The mind can function only when it is interacting with material objects. Material things exist only when they are experienced by the mind. Thus, neither material things nor the mind really exists. If material things had real existence, they would not have to depend on the mind's awareness to experience them, and if the mind had real existence, its functioning would depend on the material world.

Either case, the mind's existence dependent on the material or the material dependent on the mind, can be compared to flowers in the air. What does this refer to? It refers to people who have something wrong with their eyes. They cannot see clearly; they experience optical illusions. They may believe that they see flowers in they sky -- not in the earth, not in the soil, but somehow the flowers are just floating in the sky. The flowers have no real substance. Likewise, the mind and material things have no real existence. Thus we can reject both idealism and materialism.

Our mind is an illusion; it has no real substance. If we were to use the self-centered thinking of such an illusory mind to investigate the nature of a Buddha or what Buddhahood is, it would be quite impossible. It would be like seeing flowers in the sky. We would begin with an illusion. We might then go a step further and say that we see the flowers blossom and bear fruit. The fruit that comes from the flowers cannot have more substance, more reality, than the flowers themselves. Therefore it is futile to try to probe the depth of Buddhahood with such self-centered thinking, which is illusory and false in and of itself.

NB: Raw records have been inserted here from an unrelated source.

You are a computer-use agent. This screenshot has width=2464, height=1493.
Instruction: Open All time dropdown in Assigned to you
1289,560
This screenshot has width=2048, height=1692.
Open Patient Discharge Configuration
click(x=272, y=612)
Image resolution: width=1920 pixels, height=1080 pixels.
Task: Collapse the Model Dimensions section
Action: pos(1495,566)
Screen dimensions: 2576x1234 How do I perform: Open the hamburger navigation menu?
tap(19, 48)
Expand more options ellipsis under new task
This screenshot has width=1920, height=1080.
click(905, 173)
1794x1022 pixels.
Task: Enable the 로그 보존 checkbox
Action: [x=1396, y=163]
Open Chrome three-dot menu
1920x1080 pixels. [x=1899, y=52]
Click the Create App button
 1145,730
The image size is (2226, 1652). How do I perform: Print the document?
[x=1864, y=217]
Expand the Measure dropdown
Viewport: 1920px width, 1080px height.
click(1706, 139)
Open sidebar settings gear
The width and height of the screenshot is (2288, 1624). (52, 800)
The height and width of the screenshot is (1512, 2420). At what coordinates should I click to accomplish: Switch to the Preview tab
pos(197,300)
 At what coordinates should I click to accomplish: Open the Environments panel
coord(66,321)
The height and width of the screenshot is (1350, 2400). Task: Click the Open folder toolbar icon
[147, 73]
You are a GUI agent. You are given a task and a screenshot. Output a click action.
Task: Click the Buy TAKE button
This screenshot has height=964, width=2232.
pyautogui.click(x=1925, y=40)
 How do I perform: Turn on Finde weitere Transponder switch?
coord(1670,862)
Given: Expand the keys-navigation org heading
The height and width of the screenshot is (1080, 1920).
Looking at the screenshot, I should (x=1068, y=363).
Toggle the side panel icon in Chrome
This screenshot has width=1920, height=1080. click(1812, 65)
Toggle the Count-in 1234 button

We ordinary sentient beings would like to reach Buddhahood; we would like to know what Buddhas are. Unfortunately, we go after Buddhahood with a self-centered attitude. We would all like to reach Buddhahood because it would mean that we could achieve complete enlightenment. If we can become Buddhas, it would be the best thing that could ever happen to us. But if we do no drop our imagination and our self-centered attitude, it will be impossible to reach Buddhahood.

It is not easy to let go of these things. It is easier for practitioners to summon up extraordinary effort for a short period of time, but it is much more difficult to persist in practice for a long period. It is possible for someone to summon up great courage, determination, and extraordinary effort for a short period, because of the desire to get a specific result; we are willing to go through untold suffering to reach our goal. However, after a short time, we may realize that the goal of practice is not so easily accomplished, let alone the realization of Buddhahood. Even ridding oneself of vexations is not easy.

Many people seem to develop more vexations after they begin to practice than they had before they started. At this point they may feel, "I am not ready to practice. Let me quit for a while; when I am ready I will come back again." I have met quite a number of such people. These people are willing to put forth a great deal of effort at first, but they often slacken their efforts after a short period and turn away from the path.

Thus, when we practice, we should not try to go after anything. The more that we try to go after anything -- enlightenment, Buddhahood -- the further we draw away from Buddhahood, and the more we begin to live in our imagination. No doubt, we, practice to cut off our vexations and to reach liberation, but when we practice, we should maintain a calm and stable attitude and follow the teachings of Buddha. We should not concern ourselves with the progress we make or the vexations we have. Free of such concerns, our vexations will lessen, and we will make progress naturally, and we will be unaware of our progress. If we are anxious about our progress, disappointment is likely, and we may become disillusioned and eventually turn away from practice.

Only when we are free from thought with purpose and our self-centered minds have disappeared will it then be possible for us to reach Buddhahood and experience complete enlightenment.